(Data for this exercise):
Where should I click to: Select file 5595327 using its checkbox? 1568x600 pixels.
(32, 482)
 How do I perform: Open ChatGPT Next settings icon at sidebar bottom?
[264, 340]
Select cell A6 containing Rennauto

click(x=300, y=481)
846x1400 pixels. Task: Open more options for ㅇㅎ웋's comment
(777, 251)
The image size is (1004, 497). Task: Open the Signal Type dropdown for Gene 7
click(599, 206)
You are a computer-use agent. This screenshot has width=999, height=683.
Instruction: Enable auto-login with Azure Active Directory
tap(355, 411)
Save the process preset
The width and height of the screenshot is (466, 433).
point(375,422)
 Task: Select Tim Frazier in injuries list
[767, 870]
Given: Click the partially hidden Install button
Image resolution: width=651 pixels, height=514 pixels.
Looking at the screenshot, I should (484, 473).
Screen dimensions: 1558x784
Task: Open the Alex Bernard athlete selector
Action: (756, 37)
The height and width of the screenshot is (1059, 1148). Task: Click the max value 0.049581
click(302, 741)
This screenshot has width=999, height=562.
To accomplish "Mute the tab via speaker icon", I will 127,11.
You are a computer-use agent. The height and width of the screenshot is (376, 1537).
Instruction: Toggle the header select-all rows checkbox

(Activity): Please transcribe the material above in full, keeping every character intact.

(Solution to the problem):
Where should I click to: Select file 5595327 using its checkbox? 1568x600 pixels.
(32, 482)
 How do I perform: Open ChatGPT Next settings icon at sidebar bottom?
[264, 340]
Select cell A6 containing Rennauto

click(x=300, y=481)
846x1400 pixels. Task: Open more options for ㅇㅎ웋's comment
(777, 251)
The image size is (1004, 497). Task: Open the Signal Type dropdown for Gene 7
click(599, 206)
You are a computer-use agent. This screenshot has width=999, height=683.
Instruction: Enable auto-login with Azure Active Directory
tap(355, 411)
Save the process preset
The width and height of the screenshot is (466, 433).
point(375,422)
 Task: Select Tim Frazier in injuries list
[767, 870]
Given: Click the partially hidden Install button
Image resolution: width=651 pixels, height=514 pixels.
Looking at the screenshot, I should (484, 473).
Screen dimensions: 1558x784
Task: Open the Alex Bernard athlete selector
Action: (756, 37)
The height and width of the screenshot is (1059, 1148). Task: Click the max value 0.049581
click(302, 741)
This screenshot has width=999, height=562.
To accomplish "Mute the tab via speaker icon", I will 127,11.
You are a computer-use agent. The height and width of the screenshot is (376, 1537).
Instruction: Toggle the header select-all rows checkbox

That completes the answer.